Kritik zu «Box Solution» von koikate

Here they come, them little boxes!


Von Nick-Julian Lehmann

Koitake scheitert mit «Box Solution. Oder wie Schrödingers Katze die Bilder erklärt» an ihrem eigenen Kunstanspruch, ermöglicht im Nachhinein jedoch einiges Nachdenken.

Viel wird gemutmaßt über das Ende der Welt. Es darf bezweifelt werden, dass sich Jemand finden ließe, der sich im Jahre 2012 den vielen Untergangsszena-rien entziehen konnte und diese mit dem Dauerzustand Krise nicht auf irgend-eine Weise in Beziehung gesetzt hätte. Die Plattform für Experimente Koikate hat sich dieser Diskurse für die Treibstoff Theatertage 2013 allesamt recht anschaulich und gewieft zu Eigen gemacht: als produktiver Zustand sollte die Krise verstanden, die Vorbereitungen für eine post-apokalyptische Schicksals-gemeinschaft getroffen und das Publikum zu einer Katastrophenübung eingeladen werden.

Gleich zu Beginn sieht man sich im komplett ausgeleuchteten Saal drei strahlend betörenden Performerinnen ausgesetzt, die sich inmitten eines idyllischen Picknicks den US-Amerikanischen Duck-and-Cover-Übungen der 1950er Jahre hingeben. Ein Schutz suchendes Wegducken vor der möglichen (atomaren) Katastrophe. Die Vorbereitung auf das Ende in eine belustigende Choreographie zu überführen, die auch den Abschluss der Performance bildet, wirkt schlüssig. Dazwischen zerfällt jedoch die angekündigte Stärkung der Selbsthilfefähigkeit des Publikums angesichts der kryptischen Abstraktion der meisten Szenen, inmitten massiger Styrroporlandschaft und austatterischer Sinnflut, in Bezuglosigkeit.
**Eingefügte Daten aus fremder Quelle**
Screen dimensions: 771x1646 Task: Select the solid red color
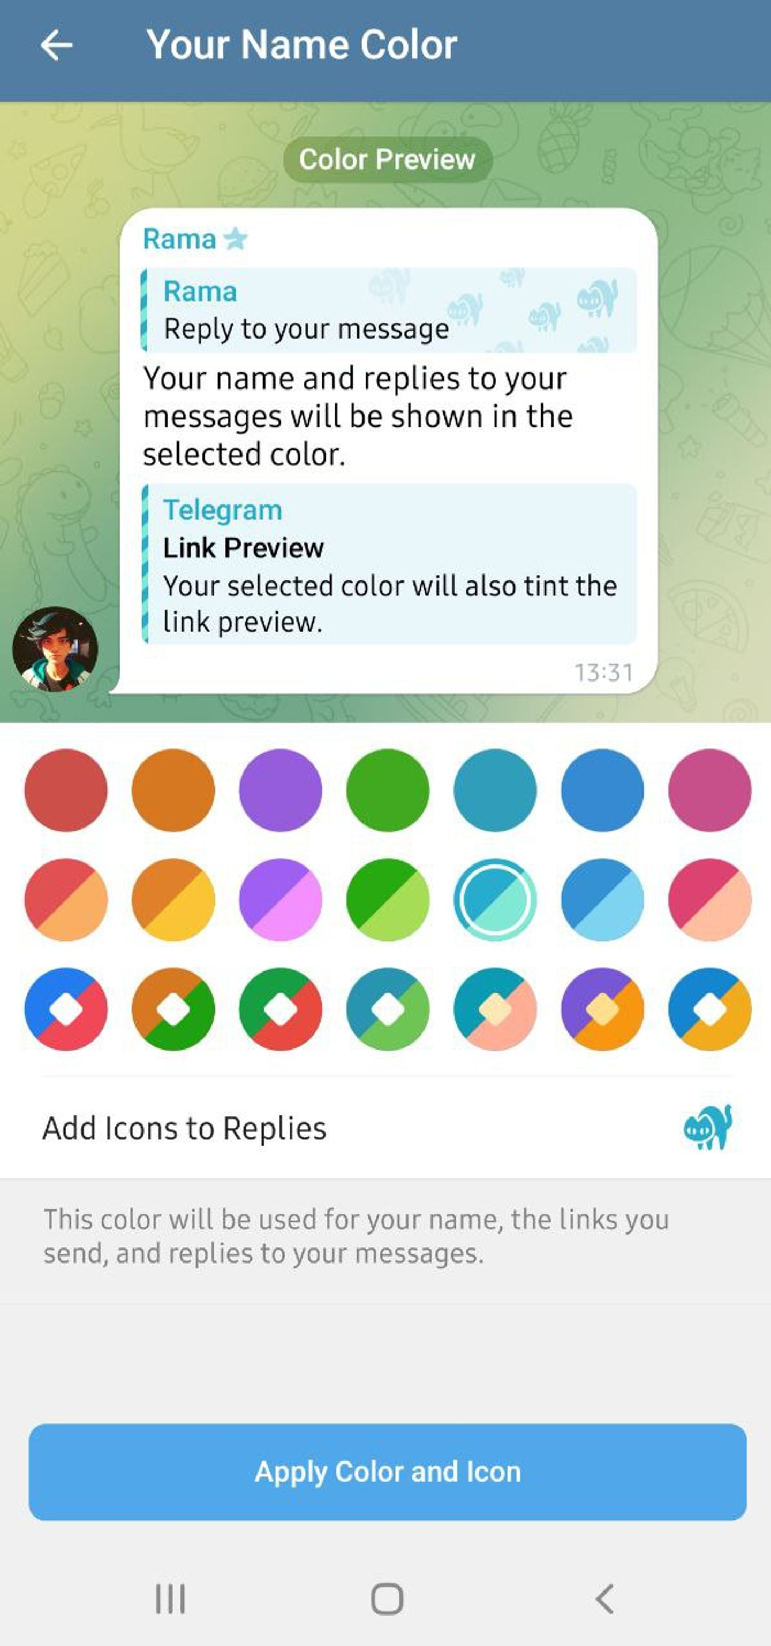coord(66,790)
Wieso muss beispielsweise eine Parabel über einen sterbenden Schwan die bis dahin ohne Sprache auskommende Performance aufbrechen? Nur um auf das vorsprachliche So-Sein der Dinge zu verweisen? Box Solution scheint darin exemplarisch dem krankhaften Duck-and-Cover der Performance-Art zu verfallen: dem ständigen Wegducken ins Verkünstelnde und Bedecken der Anliegen dahinter. Schade, um einige gelungene Moment-aufnahmen, wie die gewaltigen Styrroporeinbrüche, eine wirklich Groß dargebotene Neosoul-Nummer und der basslastigen Soundscapes zu den überdimensional projizierten Slow-Motion Sequenzen eines rennenden Geparden.

Es hätte im Ganzen mehr Vordergründigkeit bedurft, beispielsweise über den expliziteren Verweis auf Schrödingers Katze, die möglicherweise einen roten Faden hätte darstellen können. Denn Schrödingers Gedankenexperiment zur Quantenphysik überführt die Frage zu Leben und Tod in ein Paradoxon: Zusammen mit einem Geigerzähler, einem Hammer, einem Fläschchen Blau-säure und ein bisschen radioaktiver Substanz wird eine Katze in eine infor-mationsdichte Kiste gesetzt. Der Zerfall eines der radioaktiven Atome würde eine Kettenreaktion auslösen, die den Tod derselben auslöste. Ohne den Blick in die Kiste müsste die Katze von jemandem Außenstehenden als zugleich Tod und Lebendig beschrieben werden, da die Wahrscheinlichkeit des Zerfalls aufgrund physikalischer Gesetze gleich verteilt ist. Zugleich tot und lebendig sein? Keine Gewissheit darüber haben was geschehen wird? Unser Alltagsleben erträgt solche Grauzonen nur schwerlich. Die KünstlerInnen von Koitake wollen diese Grauzone scheinbar auf die Theaterbox übertragen, um darin die Möglichkeit einer nahenden Katastrophe zu veranschaulichen. Immer wieder rennt eine Performerin zur hinteren Tür, um den Blick nach Draußen in die Welt zu wagen, um zu überprüfen, ob sie noch da ist. Eine Katze, die Schrödingers Frage umgekehrt stellt: Wie wahrscheinlich ist die nahende Katastrophe, wie wahrscheinlich der eigene Tod? Jetzt, an diesem Ort! Man hätte sich mehr Mut zum nur scheinbar Banalen gewünscht. Angesichts der nicht unwahrschein-lichen Katastrophe hätte dies die Welt zumindest zugänglicher erscheinen lassen.